John Francis (Happy Jack)

Age 3

John Francis, (Ai Ki Choi), adopted from Korea, sitting on his adopted mother’s lap, Anne Martin. Standing next to them are new siblings, Elizabeth, than Paul, Cathy, and Maragret, and John’s adopted father, George Martin.

I am relieved to report, that on the eve of his third birthday, John Francis is becoming a naughty boy. For the two years he has been with us, he has been too good. Actually, his passivity is being replaced by demanding requests and plain, old-fashioned mischievous pranks. His basic temperament remains easy going and affectionate, but he is beginning to spice things up by becoming livelier.

The young children in our neighborhood ask me if John talks Korean. None, but he has a good grasp of the king’s English. Any eavesdropper can hear him reciting his repertoire of a score of nursery rimes before he falls off to sleep, or sing his standard hymn, “Abay, Abay Maria.”

His current preoccupation is with moving vehicles. When I take the children on walks, the destination and what we do there is of little consequence to him, but he is enthralled with the cars, trucks, and buses that pass us. If all the bicycles and tricycles in our yard are turned on their side, I know John has been at work, twirling the wheels round and round.

6 of 8 Martin kids, from left to right, Sarah, held by Margaret, Cathy, Paul, John, and Elizabeth. (Two sisters, older than Sarah, but younger than John and Elizabeth, Ruth and Rachael, were napping)

John is a vey affectionate child, but he reserves his most charming smile and caresses for special people.
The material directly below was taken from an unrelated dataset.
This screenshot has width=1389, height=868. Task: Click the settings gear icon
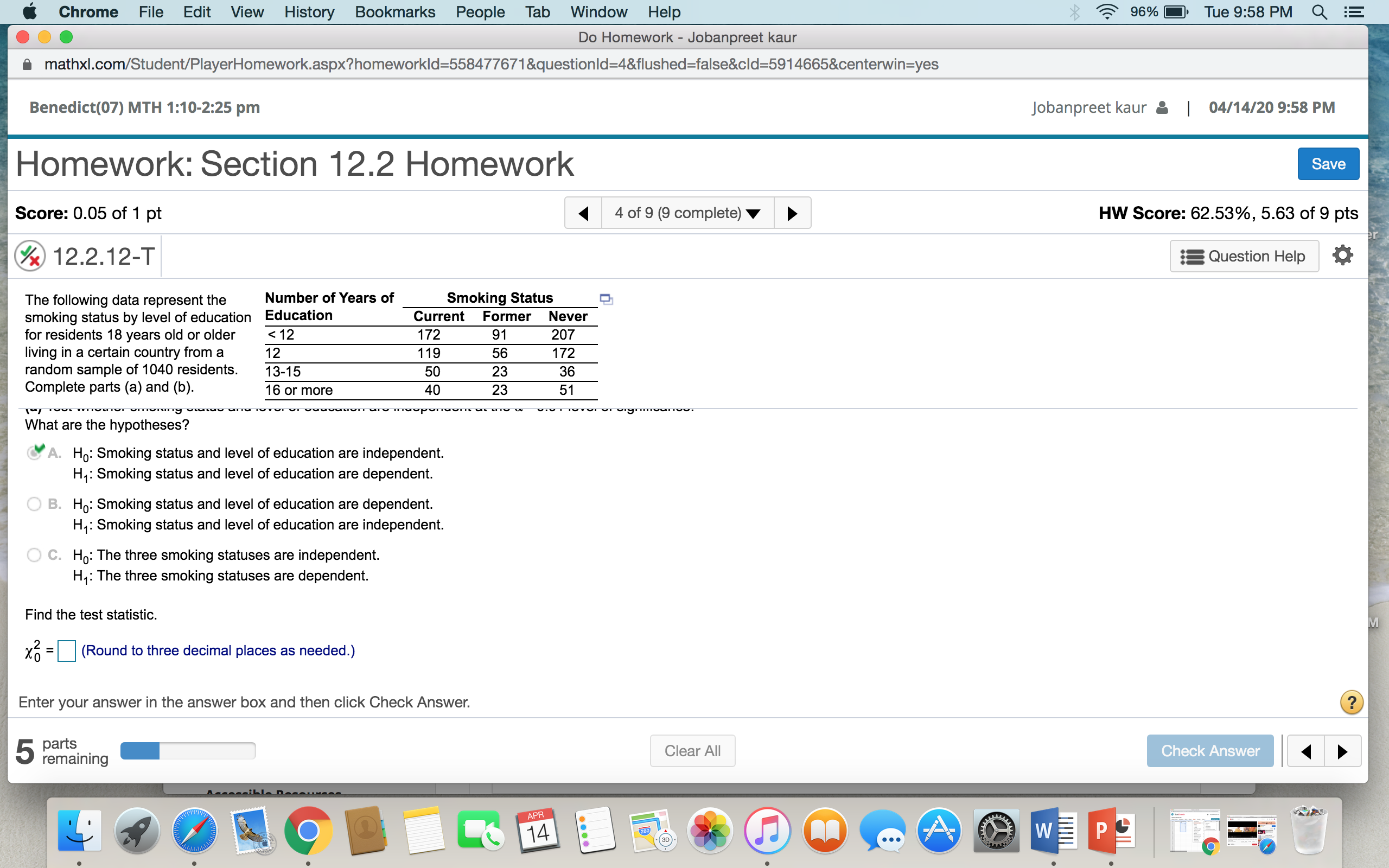click(x=1342, y=256)
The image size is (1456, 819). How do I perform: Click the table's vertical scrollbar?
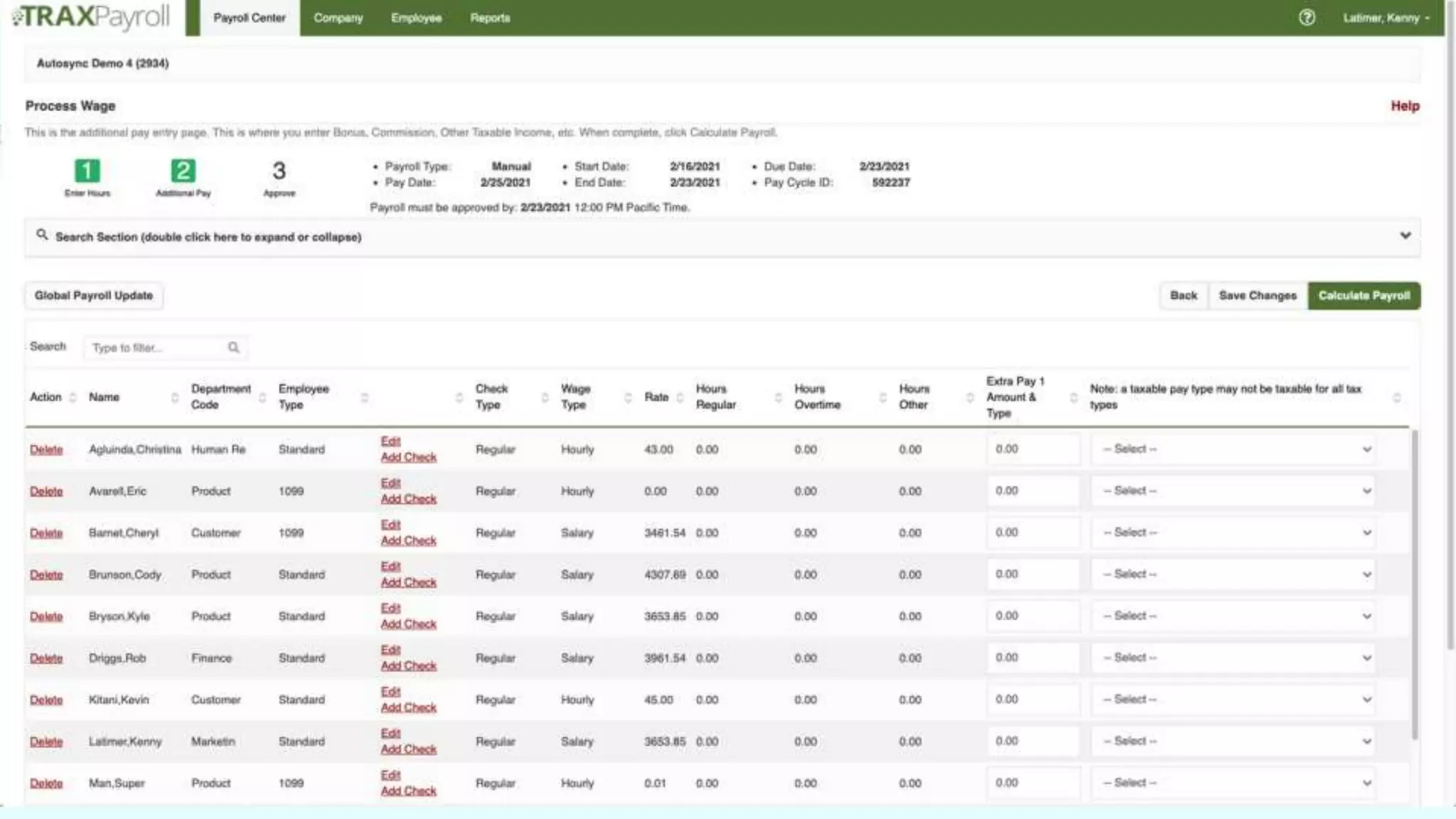(1414, 583)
Grandpa ranks highest on his list. When Viola, our friend, housekeeper, and surrogate mother comes over, John shrieks, “Ola,” and from the top of the stairs, runs and throws himself at her with wild abandon. A very important person the John is his baby sister, Ruth. He strokes her soft hair when she nurses, and whispers to her, “You’re my baby.”
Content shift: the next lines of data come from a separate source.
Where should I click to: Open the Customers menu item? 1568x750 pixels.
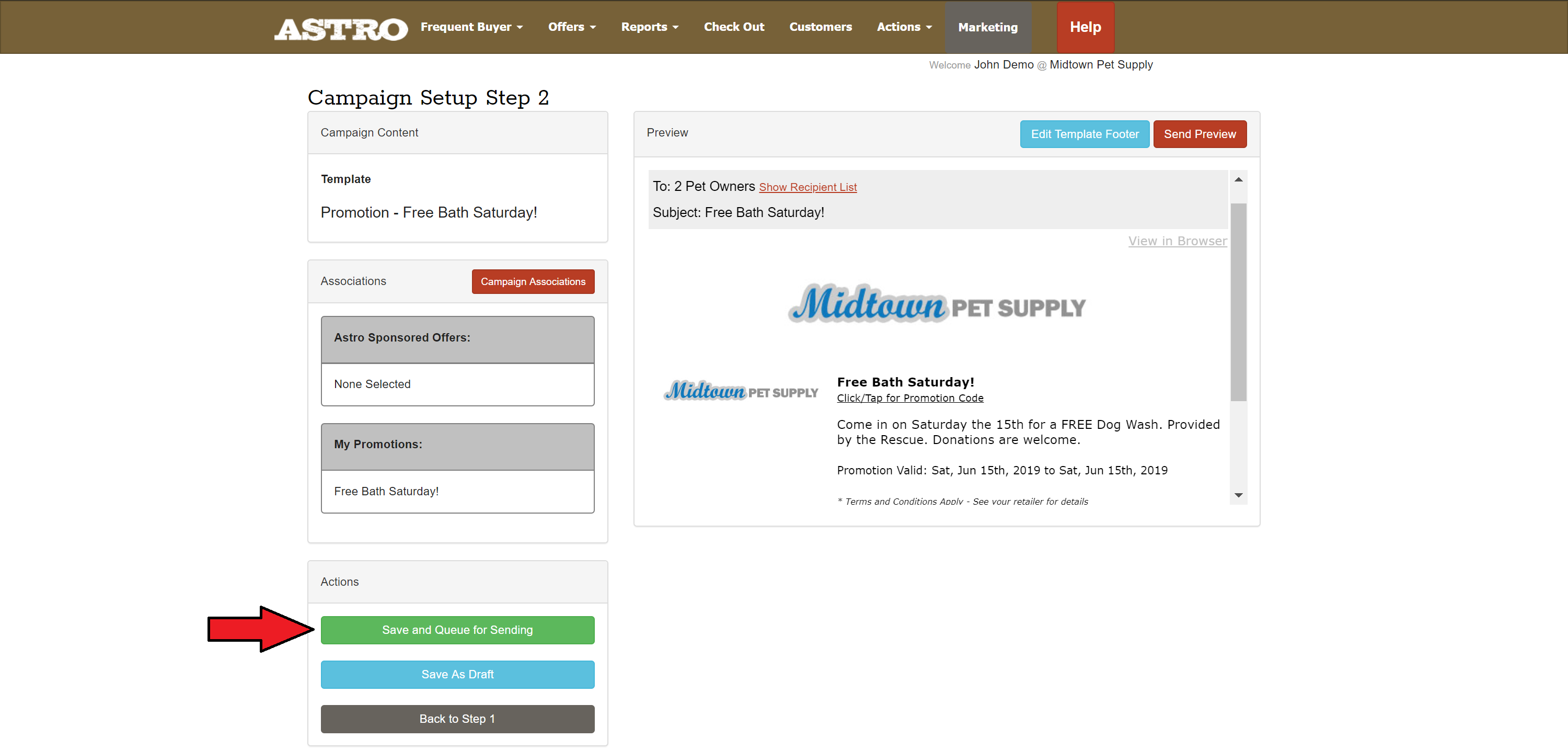point(820,27)
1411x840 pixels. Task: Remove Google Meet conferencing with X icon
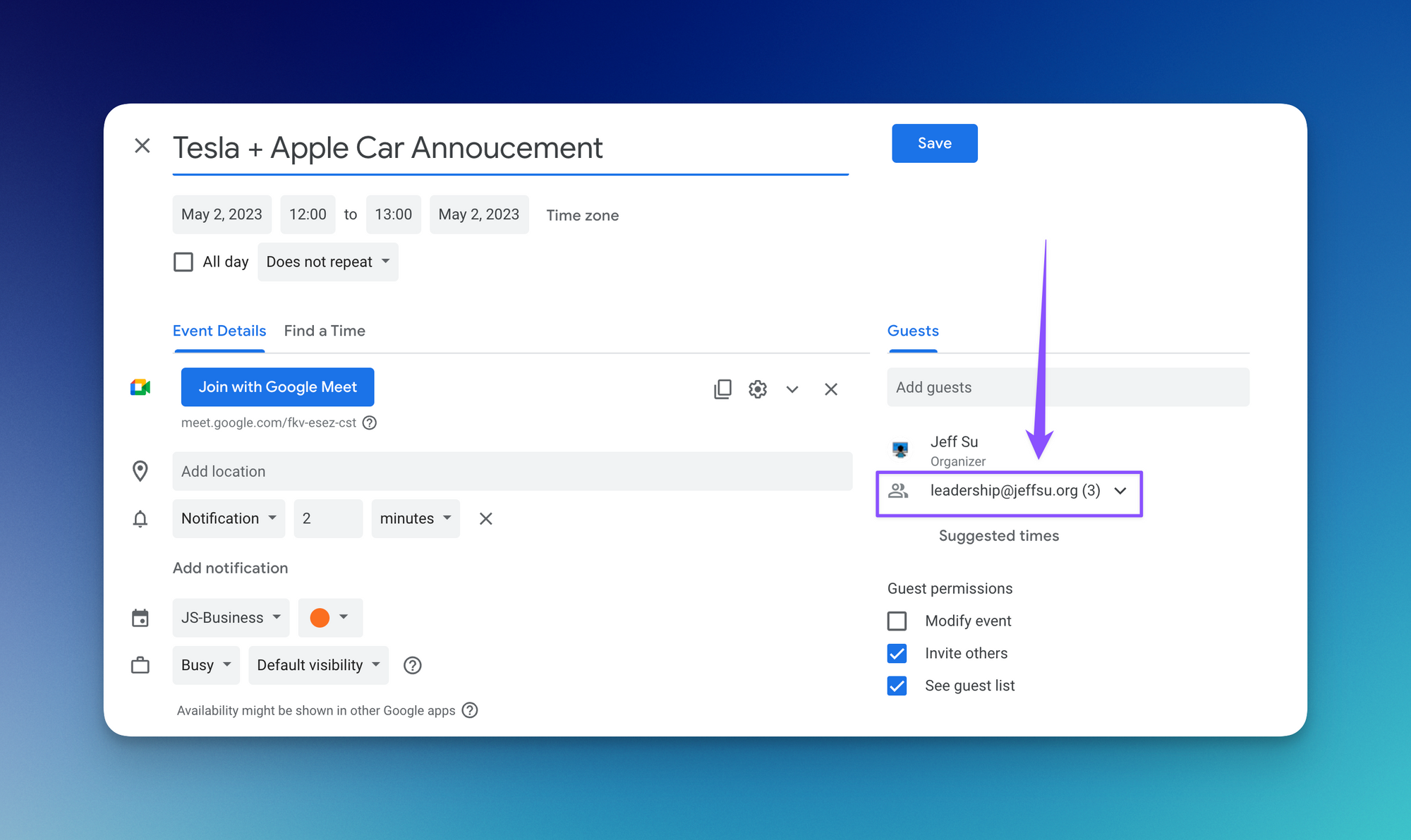point(830,389)
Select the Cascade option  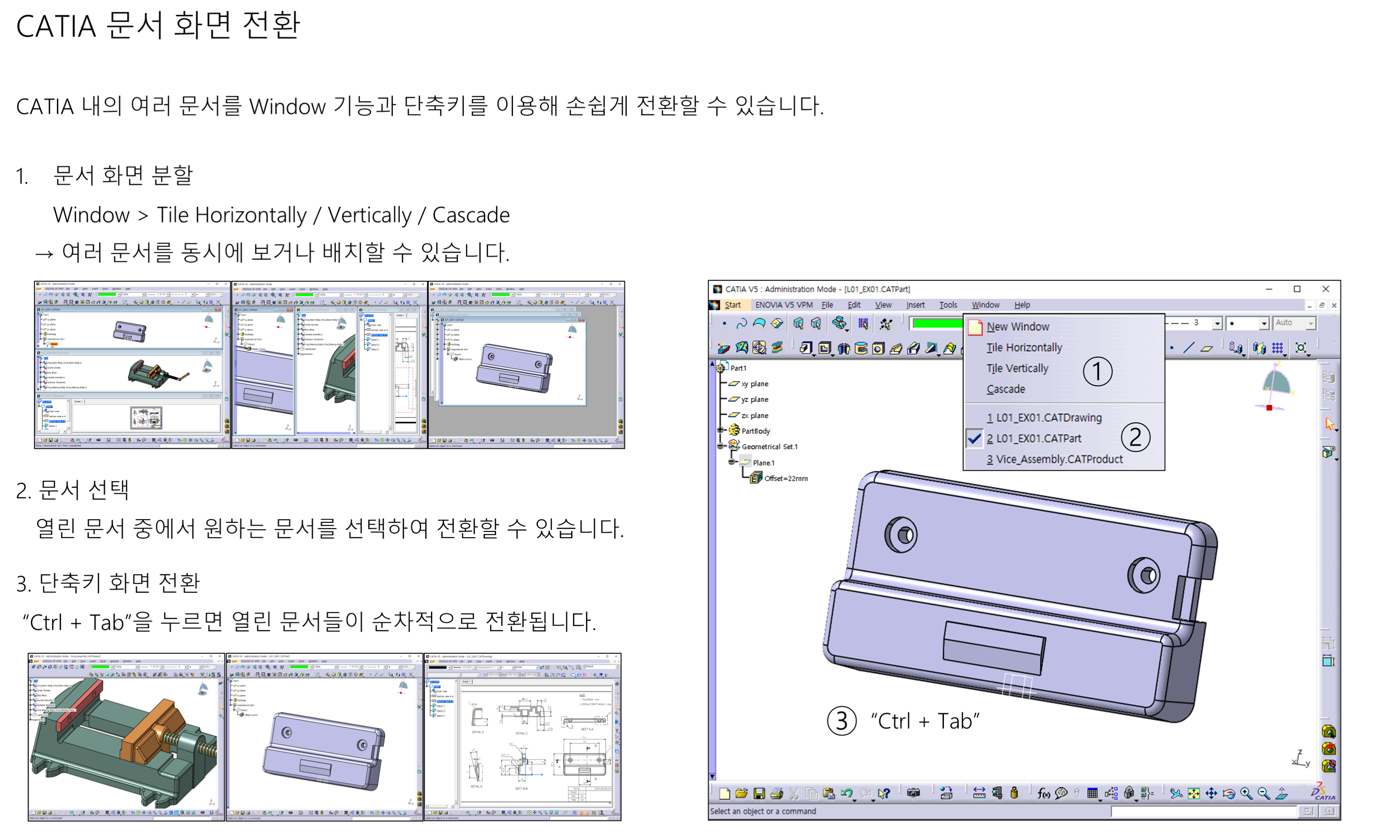coord(1006,389)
John’s outward appearance is somber. His nickname, “Happy Jack,” was given to him by the other children in his pouting moods. John’s pensive brown eyes look out steadily at you from under a Dutch boy haircut. The summer sun gives his skin an orange-brown hue. His round face, and chubby arms and legs, beg to be loved.
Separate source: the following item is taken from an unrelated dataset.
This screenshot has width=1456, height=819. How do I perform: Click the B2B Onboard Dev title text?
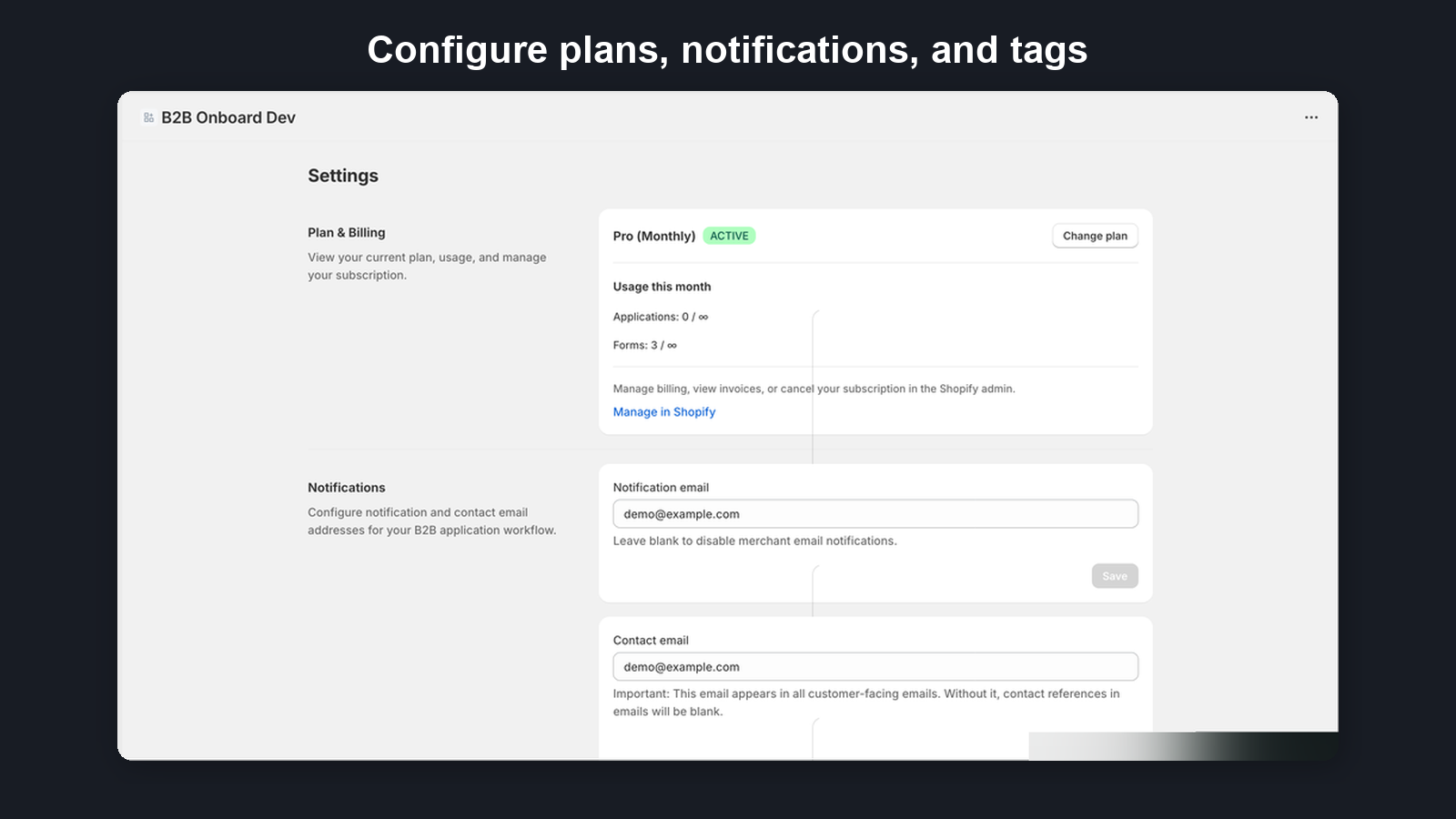[x=228, y=116]
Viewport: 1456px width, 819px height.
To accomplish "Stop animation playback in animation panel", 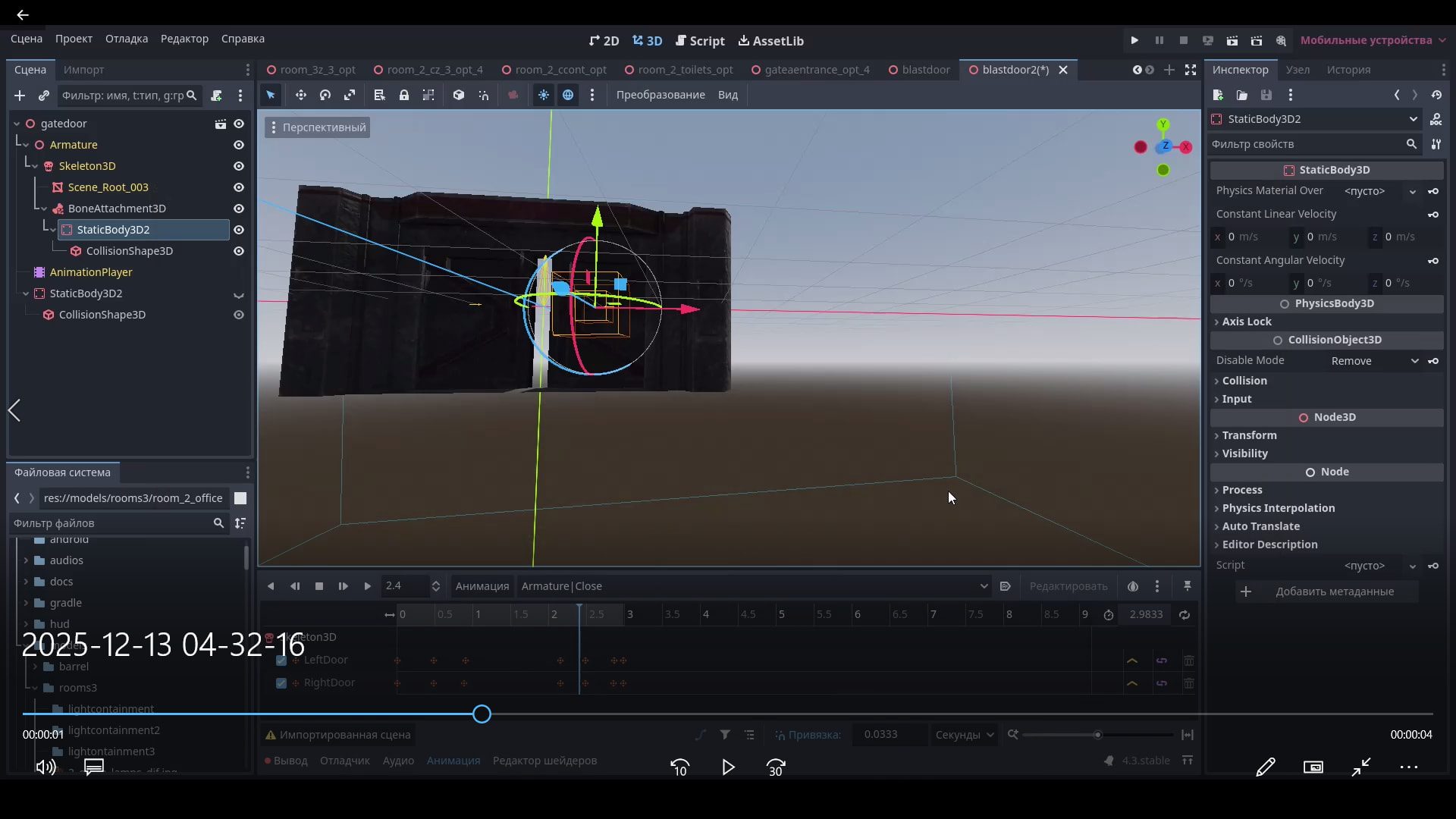I will 319,586.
Sometimes I find him suddenly standing at my side, or behind me, quietly waiting to be picked up and fondled. If I don’t take advantage of it, he slips away. He was month old when found, in a box on a street in Pusan. My mother’s intuition tells me he was loved in that short time by his mother. It must have hurt to give up a child.

John Francis

John’s rotund little body is amazingly adept at physical feats. He can climb the jungle gym to the highest rung, and swing and somersault fearlessly. He has no real fears, his greatest desire is to spend more time alone. In a family so large, John does not seem to have enough opportunity to meditate. When the opportunity comes, he relishes it. He scuttles behind a big chair in the living room and spreads all his things with wheels about him, and contemplates them with satisfaction, until a child comes to disturb him. He seems happiest when alone with his toys or sitting on grandpa’s lap.


When he becomes older, he will probably be a diligent, serious student, a most loyal son, and a serene companion, qualities inherited from his first mother. Named after John, “the disciple whom Jesus loved,” John will, I hope, be appreciated by the more voluble members of our household for the qualities that spring from a gentle soul.